Splunk is monitoring access log file using the stanza below
[monitor:///opt/logging/prodops_httpd]
blacklist = (\.snapshot|\.gz$)
disabled = 0
followTail = 0
host_regex = /opt/logging/prodops_httpd/(.*)/.*\.log
whitelist = (access|error)\.log$
The log files are rotated every night using the logrotae script like below
/etc/logrotate.d/httpd:
/etc/httpd/logs/*log {
missingok
notifempty
sharedscripts
postrotate
/sbin/service httpd reload > /dev/null 2>/dev/null || true
/usr/local/bin/httpdlogrotate.sh
endscript
}
/usr/local/bin/httpdlogrotate.sh:
#!/bin/bash
LOGDIR=/etc/httpd/logs
LogDate=$(date +%Y-%m-%d)
for i in $(find $LOGDIR -name "*log.1")
do
FILENAME=$(echo $i|awk -F \/ '{print $NF}' | sed 's/\.1$//') mv $i $LOGDIR/archive/$FILENAME.$LogDate
gzip $LOGDIR/archive/$FILENAME.$LogDate
done
find $LOGDIR/archive/ -type f -name "*gz" -ctime +4 -exec /bin/rm {} \;
Intermittently log file are indexed multiple times.

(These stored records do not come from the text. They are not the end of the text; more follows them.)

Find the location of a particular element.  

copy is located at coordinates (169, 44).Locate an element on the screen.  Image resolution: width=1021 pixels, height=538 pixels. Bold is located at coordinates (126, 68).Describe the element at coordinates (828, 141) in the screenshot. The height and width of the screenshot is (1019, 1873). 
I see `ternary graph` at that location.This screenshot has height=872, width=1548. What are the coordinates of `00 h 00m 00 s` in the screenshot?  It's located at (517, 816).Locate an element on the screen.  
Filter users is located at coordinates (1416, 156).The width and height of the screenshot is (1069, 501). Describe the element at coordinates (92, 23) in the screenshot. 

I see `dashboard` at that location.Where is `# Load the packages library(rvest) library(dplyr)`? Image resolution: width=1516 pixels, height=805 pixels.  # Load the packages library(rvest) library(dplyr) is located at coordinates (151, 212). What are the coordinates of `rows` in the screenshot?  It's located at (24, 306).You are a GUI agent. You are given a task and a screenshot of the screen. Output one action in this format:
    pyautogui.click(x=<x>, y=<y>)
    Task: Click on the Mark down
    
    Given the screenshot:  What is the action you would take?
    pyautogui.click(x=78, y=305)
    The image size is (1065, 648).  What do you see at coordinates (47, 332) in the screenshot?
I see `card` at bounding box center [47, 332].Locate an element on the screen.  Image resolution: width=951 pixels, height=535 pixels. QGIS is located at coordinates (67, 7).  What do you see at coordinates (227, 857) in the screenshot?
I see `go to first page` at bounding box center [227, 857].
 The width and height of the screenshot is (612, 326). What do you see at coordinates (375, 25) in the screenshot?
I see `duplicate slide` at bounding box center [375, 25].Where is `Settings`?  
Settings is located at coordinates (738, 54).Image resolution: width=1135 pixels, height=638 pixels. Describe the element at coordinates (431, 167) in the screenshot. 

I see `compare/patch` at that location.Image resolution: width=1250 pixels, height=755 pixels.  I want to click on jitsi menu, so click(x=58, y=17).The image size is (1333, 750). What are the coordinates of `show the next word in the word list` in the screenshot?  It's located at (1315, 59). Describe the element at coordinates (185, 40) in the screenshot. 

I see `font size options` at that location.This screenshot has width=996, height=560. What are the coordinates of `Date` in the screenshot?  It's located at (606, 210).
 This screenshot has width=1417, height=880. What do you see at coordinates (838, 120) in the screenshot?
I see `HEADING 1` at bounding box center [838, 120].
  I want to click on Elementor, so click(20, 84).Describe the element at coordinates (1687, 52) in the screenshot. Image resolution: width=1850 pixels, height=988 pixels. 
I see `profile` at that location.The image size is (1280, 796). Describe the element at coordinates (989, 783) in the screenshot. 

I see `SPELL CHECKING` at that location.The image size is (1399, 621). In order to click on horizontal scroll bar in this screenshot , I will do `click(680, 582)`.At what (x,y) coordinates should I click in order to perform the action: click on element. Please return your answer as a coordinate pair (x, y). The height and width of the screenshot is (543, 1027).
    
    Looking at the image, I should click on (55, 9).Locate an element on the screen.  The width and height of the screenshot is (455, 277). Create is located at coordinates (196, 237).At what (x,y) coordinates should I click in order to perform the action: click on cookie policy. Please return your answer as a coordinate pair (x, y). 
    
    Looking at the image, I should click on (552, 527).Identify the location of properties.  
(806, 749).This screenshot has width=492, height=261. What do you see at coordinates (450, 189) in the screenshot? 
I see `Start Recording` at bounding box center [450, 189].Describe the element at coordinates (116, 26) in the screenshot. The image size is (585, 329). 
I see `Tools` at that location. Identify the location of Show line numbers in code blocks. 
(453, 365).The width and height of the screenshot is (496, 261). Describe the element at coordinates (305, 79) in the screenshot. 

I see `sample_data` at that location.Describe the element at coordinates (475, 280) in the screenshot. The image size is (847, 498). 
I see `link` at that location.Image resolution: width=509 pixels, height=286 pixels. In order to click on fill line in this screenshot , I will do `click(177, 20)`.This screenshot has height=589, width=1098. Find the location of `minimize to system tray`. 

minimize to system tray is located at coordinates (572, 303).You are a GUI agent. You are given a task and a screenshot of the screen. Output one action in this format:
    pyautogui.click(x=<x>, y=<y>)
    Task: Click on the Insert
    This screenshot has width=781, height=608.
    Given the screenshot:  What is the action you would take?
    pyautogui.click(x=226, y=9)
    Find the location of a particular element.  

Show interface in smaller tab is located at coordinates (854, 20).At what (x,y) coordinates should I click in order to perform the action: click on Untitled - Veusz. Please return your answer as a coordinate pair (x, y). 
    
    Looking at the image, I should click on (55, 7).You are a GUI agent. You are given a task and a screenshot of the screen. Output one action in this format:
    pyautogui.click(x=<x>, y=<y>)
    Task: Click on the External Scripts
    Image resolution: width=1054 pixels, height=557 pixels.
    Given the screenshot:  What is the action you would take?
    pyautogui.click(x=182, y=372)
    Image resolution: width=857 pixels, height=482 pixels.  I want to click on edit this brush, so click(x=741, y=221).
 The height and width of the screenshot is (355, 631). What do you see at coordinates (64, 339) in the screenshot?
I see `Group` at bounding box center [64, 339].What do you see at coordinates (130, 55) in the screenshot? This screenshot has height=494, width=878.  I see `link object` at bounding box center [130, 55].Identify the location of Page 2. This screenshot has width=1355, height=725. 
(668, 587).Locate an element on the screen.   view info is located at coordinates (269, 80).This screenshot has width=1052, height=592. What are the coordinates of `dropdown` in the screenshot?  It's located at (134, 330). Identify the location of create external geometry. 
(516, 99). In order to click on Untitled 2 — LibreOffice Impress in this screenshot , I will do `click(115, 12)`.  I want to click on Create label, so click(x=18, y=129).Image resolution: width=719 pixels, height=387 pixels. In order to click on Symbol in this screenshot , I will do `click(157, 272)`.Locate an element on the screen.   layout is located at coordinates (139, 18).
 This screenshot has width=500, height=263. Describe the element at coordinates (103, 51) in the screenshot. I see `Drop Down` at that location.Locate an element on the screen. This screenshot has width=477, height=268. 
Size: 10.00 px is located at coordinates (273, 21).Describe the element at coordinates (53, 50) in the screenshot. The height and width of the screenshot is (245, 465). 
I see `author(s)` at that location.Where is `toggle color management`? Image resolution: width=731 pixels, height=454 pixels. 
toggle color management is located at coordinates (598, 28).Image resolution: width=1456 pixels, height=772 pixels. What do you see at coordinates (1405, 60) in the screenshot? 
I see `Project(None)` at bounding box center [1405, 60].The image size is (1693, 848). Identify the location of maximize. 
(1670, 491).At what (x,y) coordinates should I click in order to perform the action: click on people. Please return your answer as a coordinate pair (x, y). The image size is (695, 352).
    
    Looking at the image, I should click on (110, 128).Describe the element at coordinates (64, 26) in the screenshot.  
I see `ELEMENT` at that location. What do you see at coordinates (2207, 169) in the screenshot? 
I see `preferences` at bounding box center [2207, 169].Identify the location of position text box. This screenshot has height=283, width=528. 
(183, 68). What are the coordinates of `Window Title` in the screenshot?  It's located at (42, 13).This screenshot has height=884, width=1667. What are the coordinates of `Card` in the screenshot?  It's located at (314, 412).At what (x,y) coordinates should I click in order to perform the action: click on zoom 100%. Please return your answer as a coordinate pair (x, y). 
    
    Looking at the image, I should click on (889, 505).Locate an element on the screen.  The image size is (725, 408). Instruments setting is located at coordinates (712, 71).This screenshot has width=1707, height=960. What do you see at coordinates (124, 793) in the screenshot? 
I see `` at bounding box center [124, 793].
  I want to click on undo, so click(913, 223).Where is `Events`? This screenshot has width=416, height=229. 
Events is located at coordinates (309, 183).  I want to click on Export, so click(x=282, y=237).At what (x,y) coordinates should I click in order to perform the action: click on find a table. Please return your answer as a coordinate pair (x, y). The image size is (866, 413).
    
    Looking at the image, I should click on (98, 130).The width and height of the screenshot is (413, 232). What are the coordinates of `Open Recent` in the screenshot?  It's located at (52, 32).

The splunkd.log file shows error messages like below
02-25-2014 09:42:29.085 -0500 WARN TailingProcessor - Access error while handling path: Failed to get file size from prevFd for fstate where file='/opt/logging/prodops_httpd/ny-web-02.na.rtdom.net/access.log'
The above error messages indicate that Splunk tried to 'fstat' a file and it failed. Which means, Splunk opened a file, and it is still open, and now it can't find out how big it is. That's not normal.
You would tend to expect this represents a platform-level problem, like an NFS problem or a file system corruption problem or a kernel bug. For the NFS , we do not recommend softmount.
Issue got resolved upon install of new index.